The peasants near nodded their appreciation of the conditions. One more excitable than his fellows jumped up.

"Will a time never come when we shall be free? Will a time never come when the world recognizes the crime of using force to make people false to their own traditions?" he exclaimed. "To outsiders the Magyars boast of their liberal constitution, of the freedom granted to other nations in the kingdom. We who have no opportunities, who are not allowed a single higher school of our own, nor even a single Magyar Higher School where our language is taught, know what a lie this is. And what advantage is the Magyar language to our children outside of Hungary? Go even to Vienna or anywhere else in the monarchy, and try to make yourself understood with it! You'll see!
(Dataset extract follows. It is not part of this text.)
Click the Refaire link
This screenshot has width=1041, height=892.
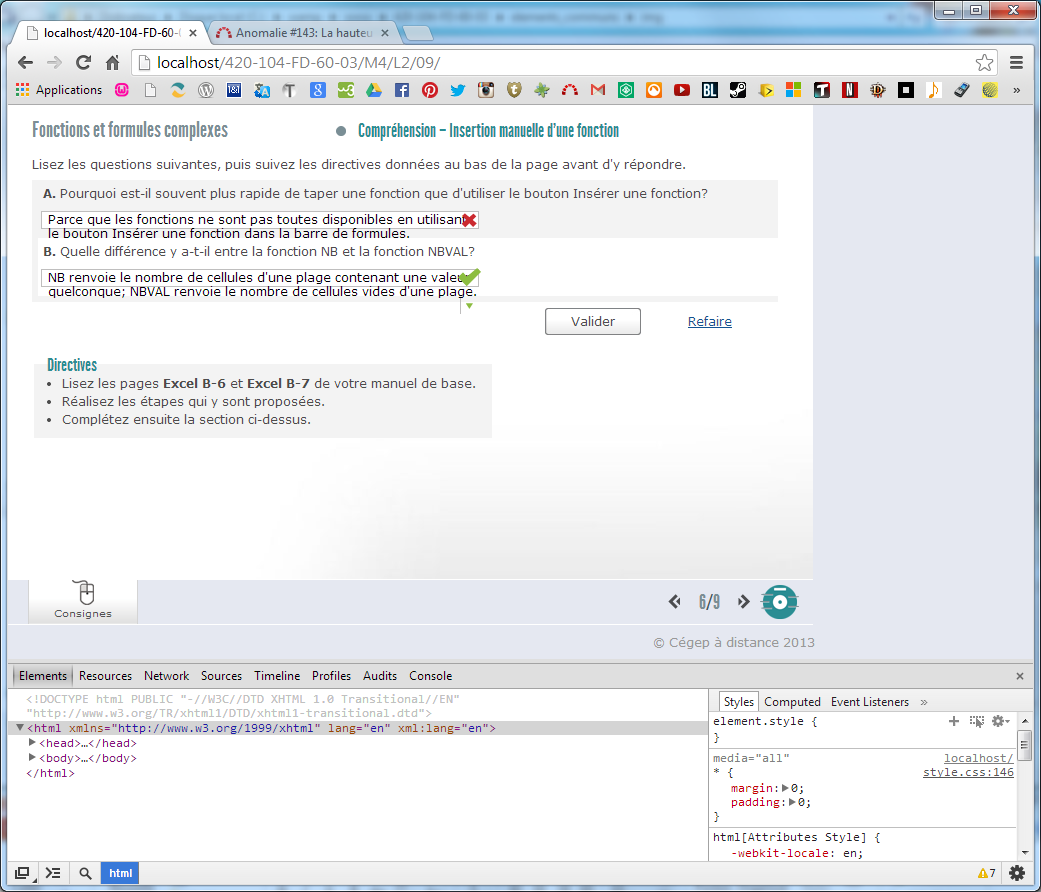coord(709,322)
And we were here before the Magyars; we helped them to know the glorious religion of Jesus Christ; we fought and bled as well as they for our native land." Here his voice changed curiously and a sort of exaltation lit up his face as he said softly: "We must have faith." Then he began to repeat some lines taken from the great Slovak poet Kollar's "Slavy Dcera" (The Daughter of Slava).

"Stop! It is holy ground on which you tread.
Son of the Tatra, raise your head toward heaven,
Or rather guide your steps towards that oak tree,
Which yet defies destructive Time.
But worse than Time is man who has placed his iron scepter on thy neck, O Slava.
Worse than wild War, more fearful than Thunder, than Fire,
Is the man who, blinded by hate, rages against his own race."

Then again:

"He who is worthy of liberty, respects the liberty of all.
He who forges irons to enslave others, is himself a slave.
Be it that he fetters the language or the hands of others,
It is the same, he proves himself unable to respect the rights of others."

And once more:

"Slavia, Slavia! Thou name of sweet sound but of bitter memory; hundred times divided and destroyed, but yet more honored than ever.
"Much hast thou suffered, but ever hast thou survived the evil deeds of thy enemies, the evil ingratitude also of thy sons.
"While others have built on soft ground, thou hast established thy throne on the ruins of many centuries."
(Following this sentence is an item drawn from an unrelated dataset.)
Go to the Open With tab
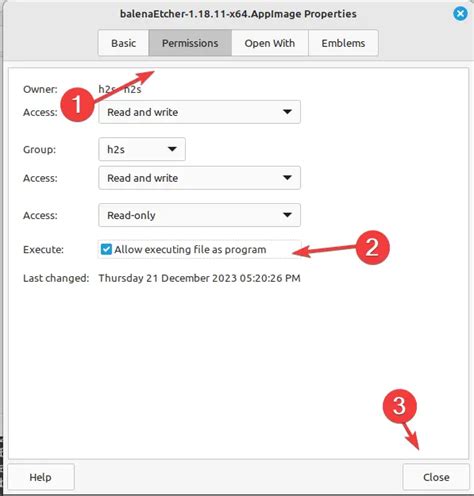Screen dimensions: 474x496 point(270,43)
Here in a rich bass voice he broke forth into the Slovak national song: "Nad Tatrou sa bliska":

Above Tatra the lightnings flash,
The thunder wildly roars;
But fear not, brothers,
The skies will clear,
And the Slovak's time will come.

At the conclusion, a peculiar silence brooded in the room. Suddenly, little anxious twitchings might have been noticed. The singer turned. In the doorway stood the Notary with a wicked, sneering smile on his supercilious face.